This research is aiming to quantify the overall economic effects of environmental policy in the USA
There is no current modeling framework or evidence on how environmental policy affects economy-wide behavioral responses with respect to the housing market and land values. Although the micro-level studies reveal insights, their results are challenged by external validity and, by construction, neglect economy-wide interactions. For example, after the implementation of an experiment, how do firms respond to changed household attitudes; how do households respond to firms’ best responses ?
Quantify the economy-wide effects of environmental policy (e.g., emissions taxes and energy efficiency standards) on the housing market and land prices.
Current approaches to estimating consumers’ willingness to pay for environmental quality assume that housing prices are invariant to policy interventions. For example, an energy efficiency standard on new houses is likely to affect their values.
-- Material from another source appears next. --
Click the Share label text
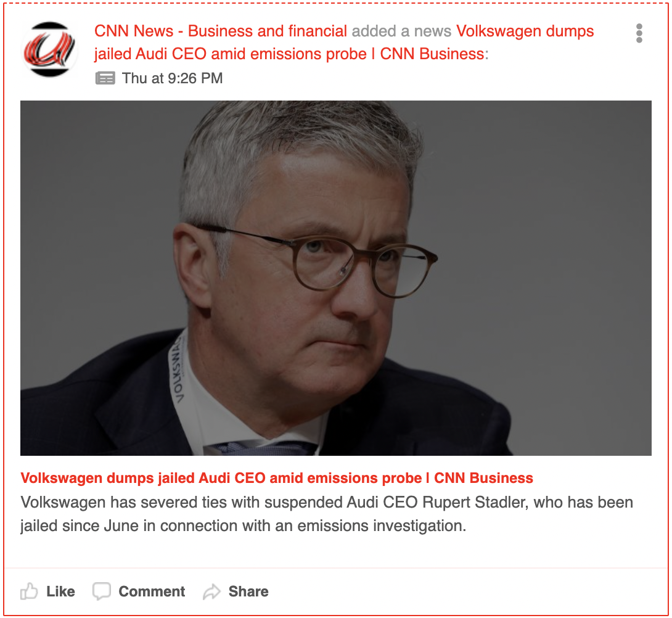Image resolution: width=672 pixels, height=618 pixels. click(248, 591)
The housing market is heavily influenced by asset prices—through the interest rate—and environmental policy is guaranteed to affect the value of assets tied towards carbon-intensive inputs.
We build a dynamic stochastic general equilibrium model whose parameters are calibrated to United States household-level behavior. To solve our model, we use state-of-the-art computational economics techniques.
While improved air quality and lower carbon emissions—through environmental policy—will have positive direct effects on house prices (e.g., fewer climatic fluctuations), certain types of environmental policies are more costly than others with respect to the way that they affect firms. For example, we suspect that pure energy standards will lead to higher prices, relative to an emissions cap.